(Records for this task)

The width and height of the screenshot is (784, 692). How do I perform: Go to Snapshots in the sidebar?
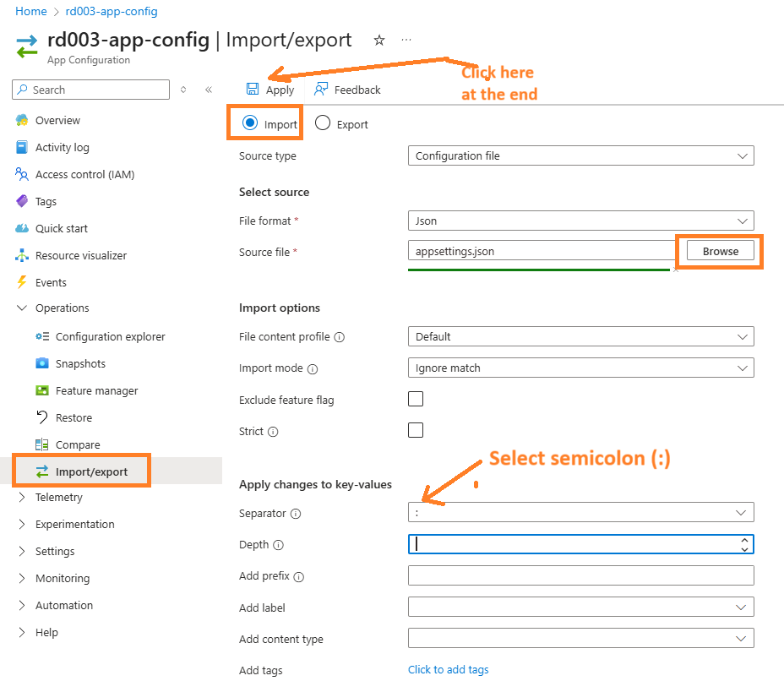point(80,363)
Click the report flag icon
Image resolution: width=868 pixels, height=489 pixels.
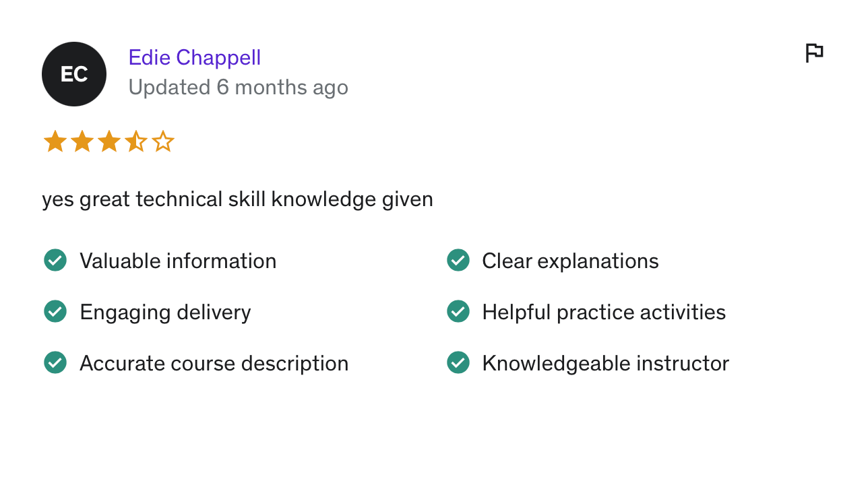coord(814,53)
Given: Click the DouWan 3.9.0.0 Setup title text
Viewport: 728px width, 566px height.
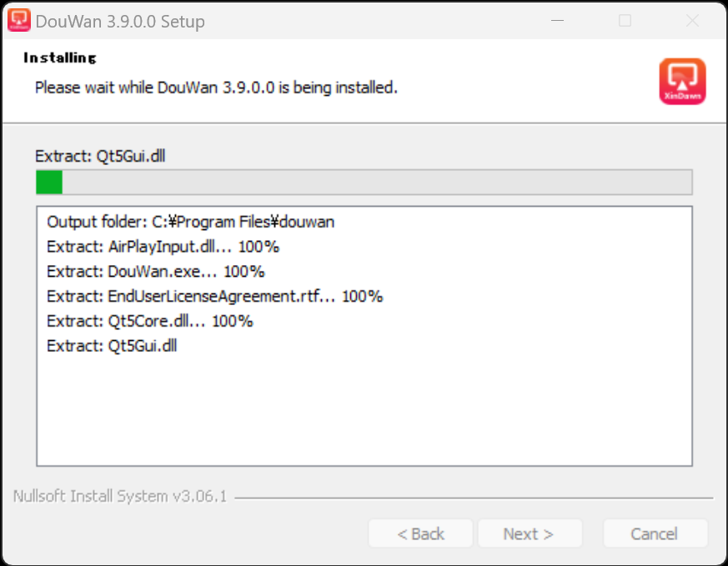Looking at the screenshot, I should click(120, 22).
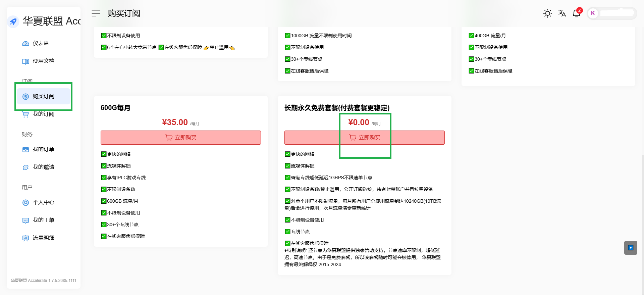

(End Records for this task)

**Directions for this task:**
Please reproduce the data above word for word, skipping all images.

**Answer for this exercise:**
The width and height of the screenshot is (784, 692). How do I perform: Go to Snapshots in the sidebar?
point(80,363)
Click the report flag icon
Image resolution: width=868 pixels, height=489 pixels.
coord(814,53)
Given: Click the DouWan 3.9.0.0 Setup title text
Viewport: 728px width, 566px height.
Looking at the screenshot, I should click(120, 22).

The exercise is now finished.